Passive transport allows cells to move substances across their membranes without expending metabolic energy, such as adenosine triphosphate (ATP). This movement relies on the inherent kinetic energy of molecules. The driving force behind all passive transport is the concentration gradient, which is the difference in the concentration of a substance between two regions. Molecules naturally move from an area of high concentration to an area of low concentration, a movement often described as moving “down the gradient.” This downhill flow is energetically favorable and therefore requires no cellular energy input. The three primary mechanisms of passive transport are simple diffusion, facilitated diffusion, and osmosis.
Simple Diffusion Across the Membrane
Simple diffusion is the most straightforward type of passive transport, where molecules pass directly through the phospholipid bilayer of the cell membrane without any assistance. This direct passage is only possible for molecules that are small, nonpolar, or lipid-soluble enough to dissolve into the hydrophobic core of the membrane.
The rate of transport is determined by the steepness of the concentration gradient and the molecule’s ability to dissolve in lipids. Small, uncharged gases, such as oxygen (O2) and carbon dioxide (CO2), are classic examples of substances that cross membranes this way. This mechanism is important in gas exchange, such as in the lungs, where oxygen moves from the high concentration in the alveoli into the blood, while carbon dioxide moves out.
Facilitated Diffusion: Using Transport Proteins
Facilitated diffusion is the passive movement of molecules that are too large or too polar to cross the lipid bilayer on their own, even though a favorable concentration gradient exists. These molecules, such as glucose, ions like sodium and potassium, or amino acids, require the assistance of specific transmembrane proteins to shield them from the membrane’s hydrophobic interior. Two main classes of transport proteins mediate this process: channel proteins and carrier proteins.
Channel Proteins
Channel proteins form open, hydrophilic pores that extend through the membrane, acting like water-filled tunnels. They allow for the rapid passage of specific ions or small polar molecules across the membrane. These channels are highly selective, often allowing only one type of ion, such as sodium, to pass through.

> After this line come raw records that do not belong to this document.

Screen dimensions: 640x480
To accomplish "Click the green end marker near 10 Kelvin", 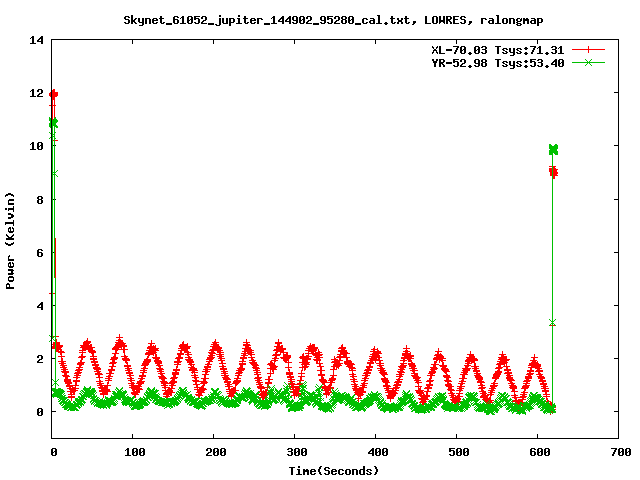I will point(552,149).
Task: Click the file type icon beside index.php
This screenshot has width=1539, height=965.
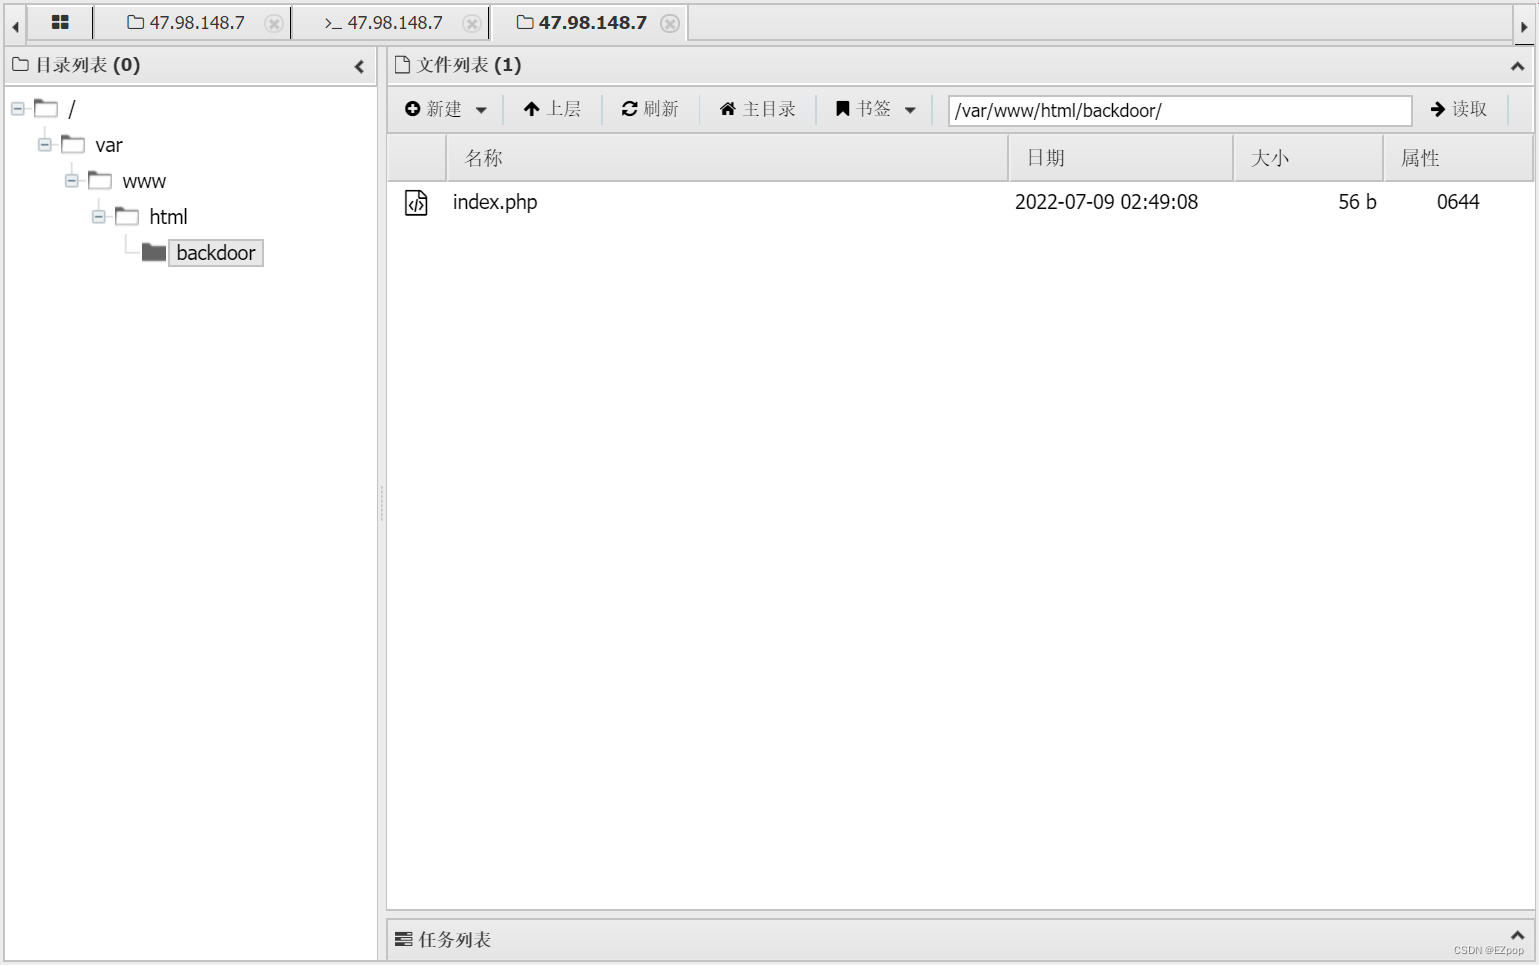Action: (416, 202)
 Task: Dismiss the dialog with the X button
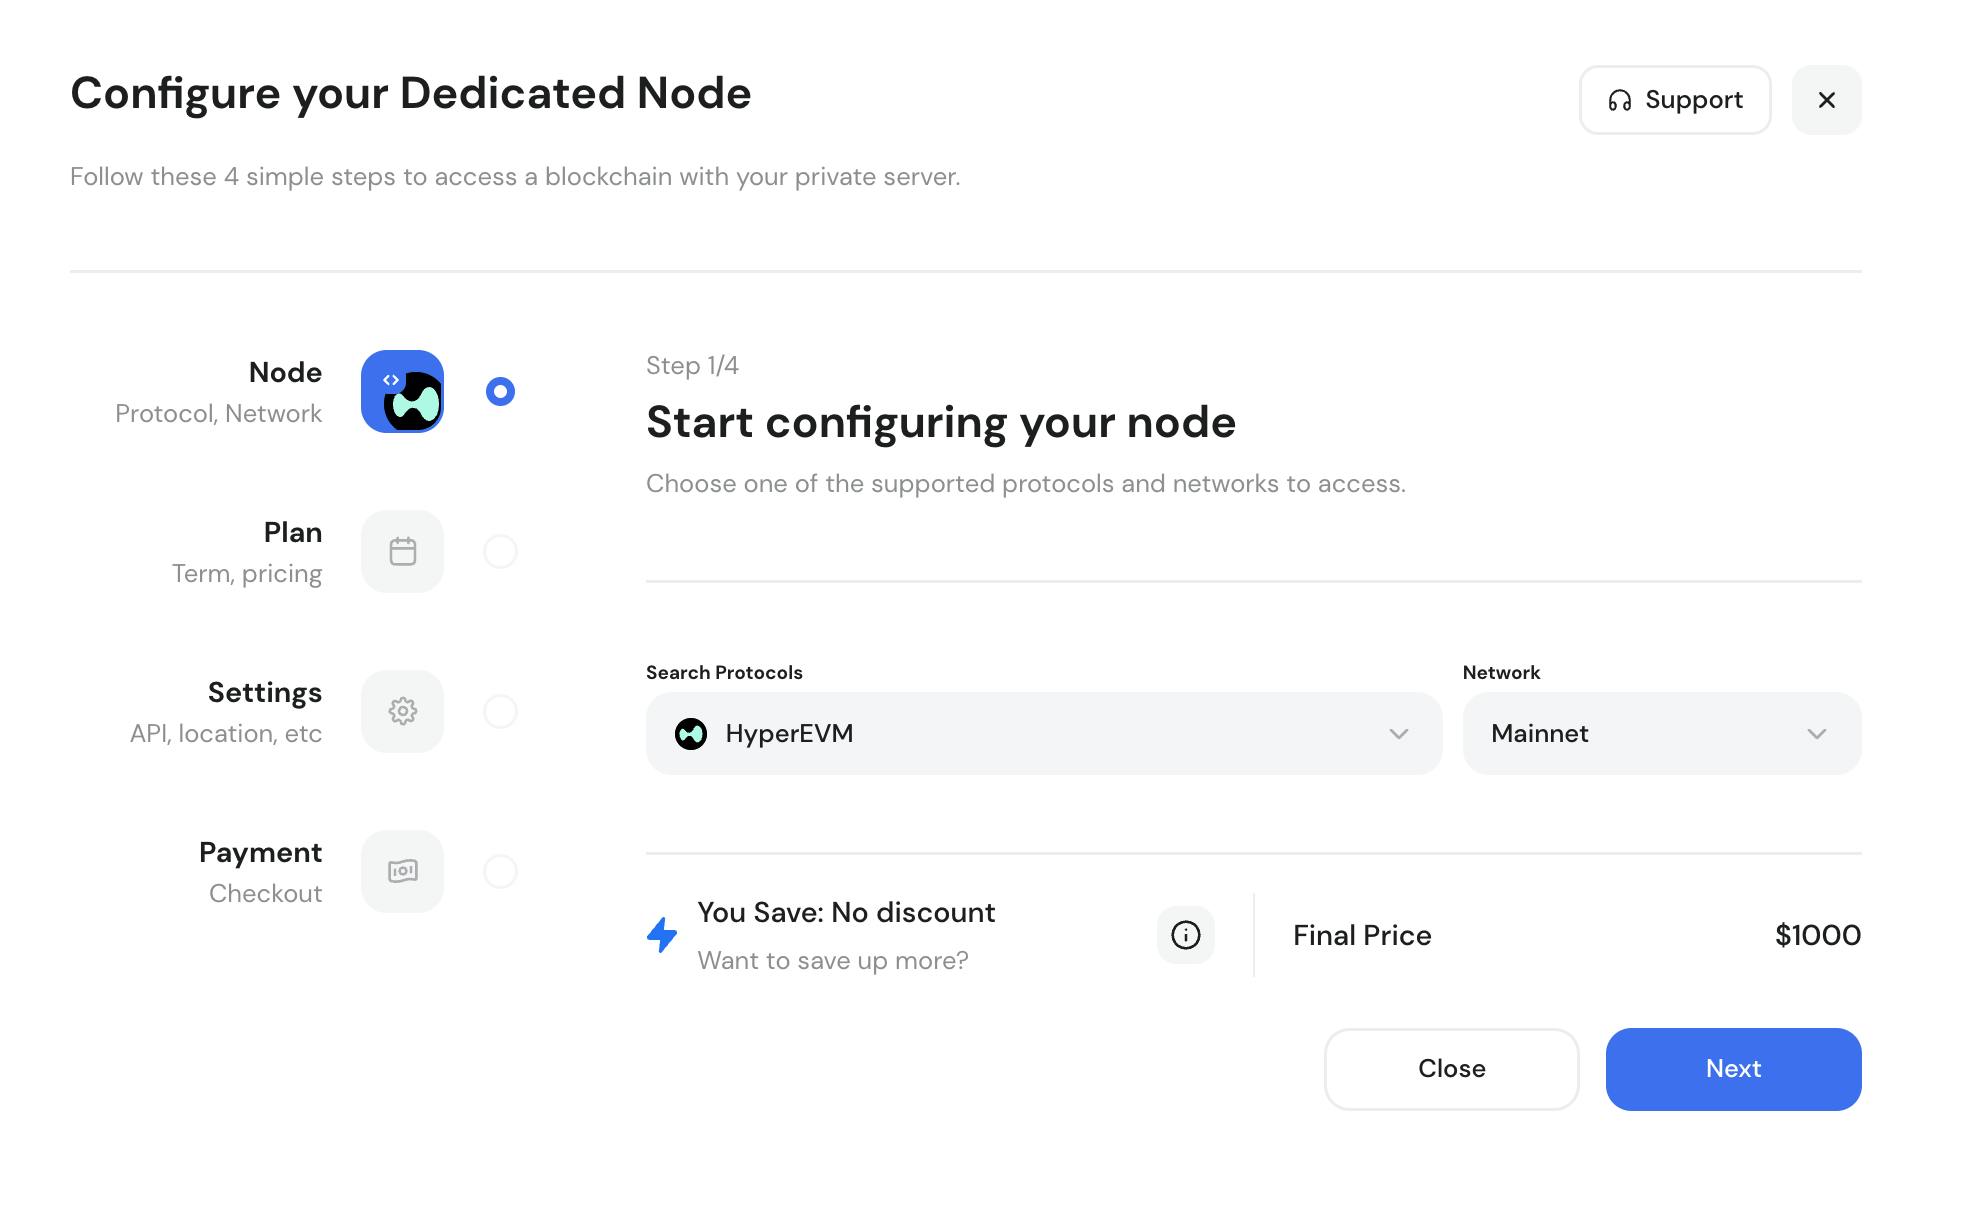coord(1826,100)
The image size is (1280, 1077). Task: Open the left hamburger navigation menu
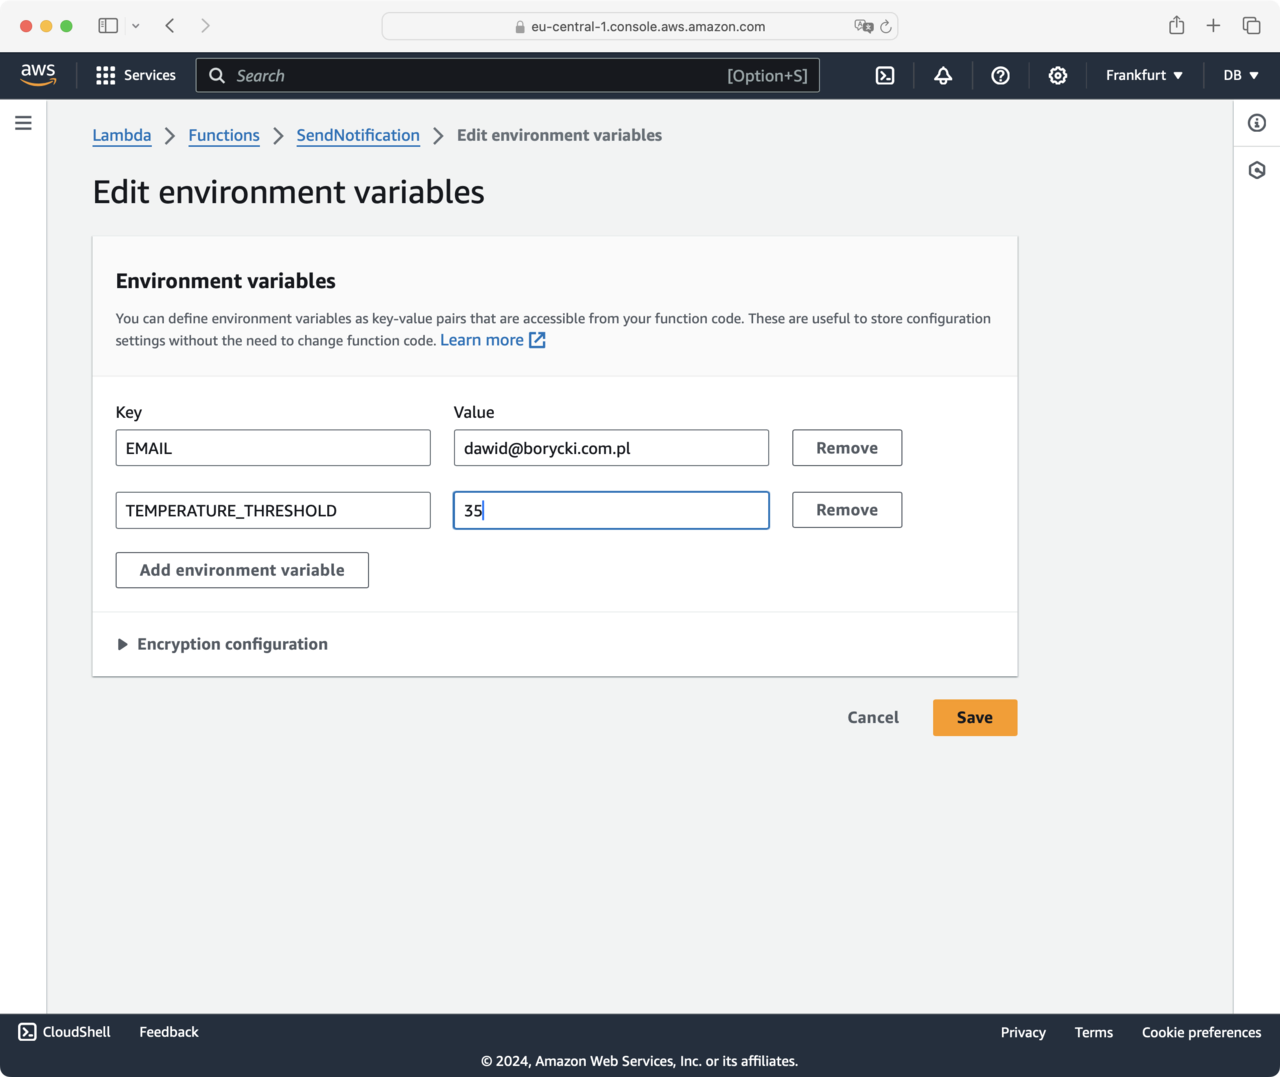click(x=23, y=123)
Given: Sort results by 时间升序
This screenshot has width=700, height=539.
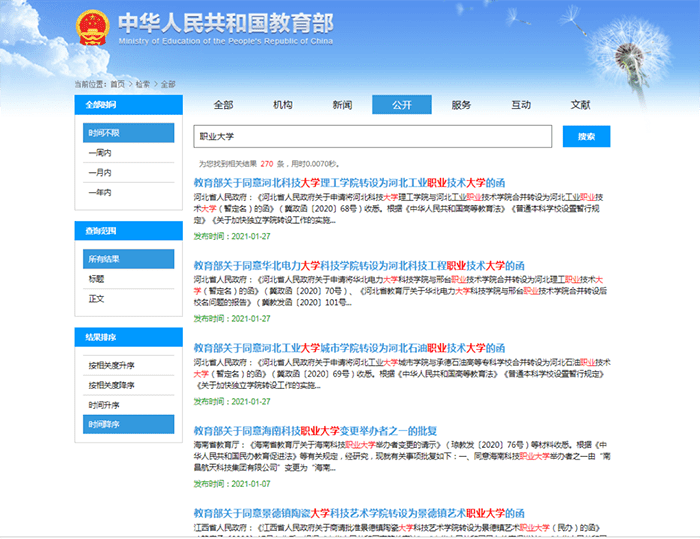Looking at the screenshot, I should (104, 405).
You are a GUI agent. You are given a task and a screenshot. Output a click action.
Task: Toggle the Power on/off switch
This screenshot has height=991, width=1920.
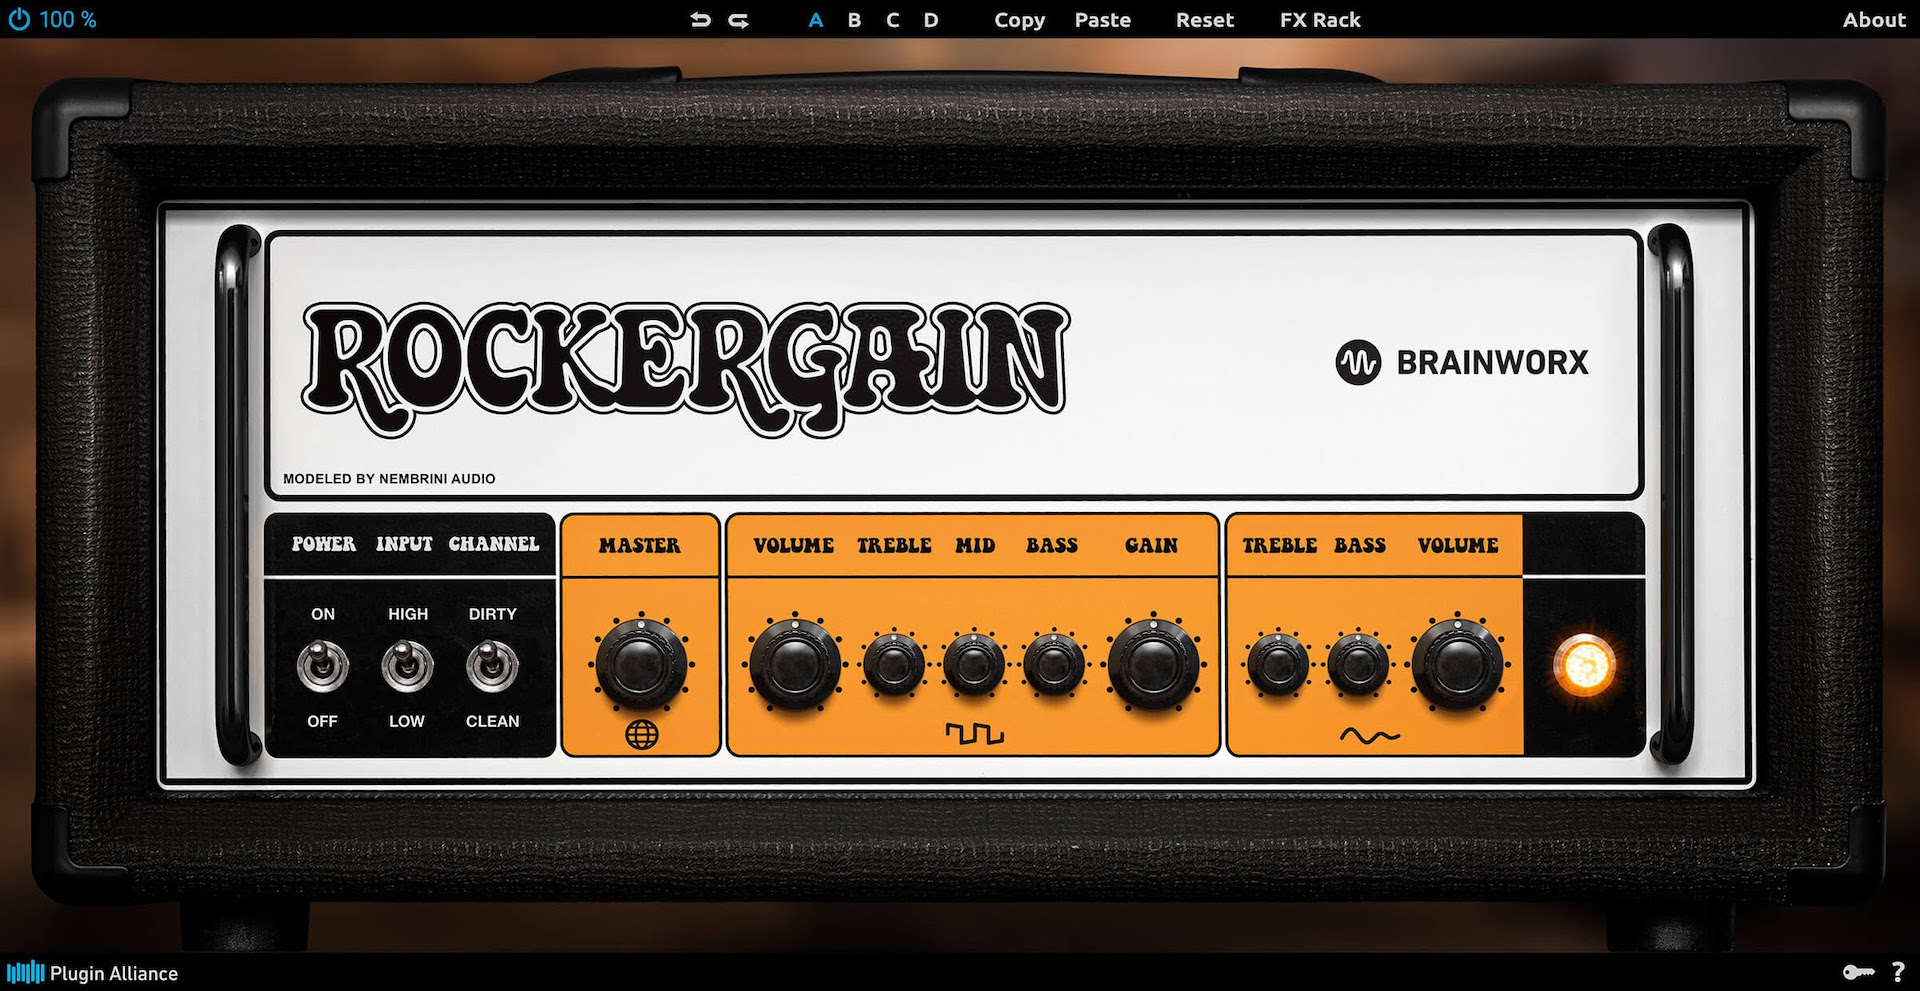tap(322, 666)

Many channels can be regulated by being “gated” to open or close in response to specific cellular signals. The speed of transport through channels is exceptionally fast, allowing millions of ions to cross per second, which is necessary for processes like nerve signaling.
Carrier Proteins
Carrier proteins operate differently by physically binding to the molecule they transport. Once a specific substance, like glucose, binds to the carrier protein on one side of the membrane, the protein undergoes a subtle change in its three-dimensional shape.
This conformational change exposes the binding site to the opposite side of the membrane, releasing the molecule down its concentration gradient. While slower than channel proteins, carrier proteins are highly specific and are responsible for transporting essential nutrients like sugars and amino acids into the cell.
Osmosis: The Movement of Water
Osmosis is a specific type of passive transport defined as the net movement of water across a selectively permeable membrane. Water moves from a region of higher water concentration (which corresponds to a lower solute concentration) to a region of lower water concentration (a higher solute concentration). Although water is small enough to pass slowly through the lipid bilayer, its movement is greatly accelerated by specialized channel proteins called aquaporins.
The movement of water is driven by differences in tonicity, which describes how an external solution affects cell volume and shape. In a hypertonic solution, the external environment has a higher solute concentration than the cell’s interior, causing water to flow out and the cell to shrink, a process known as crenation in red blood cells.
Conversely, a hypotonic solution has a lower solute concentration, causing water to rush into the cell, potentially leading to swelling and bursting (cytolysis) if the cell lacks a protective wall. An isotonic solution has the same solute concentration as the cell, resulting in no net water movement, which is the ideal state for cells. Aquaporin channels allow for the rapid adjustment of water content, maintaining water balance.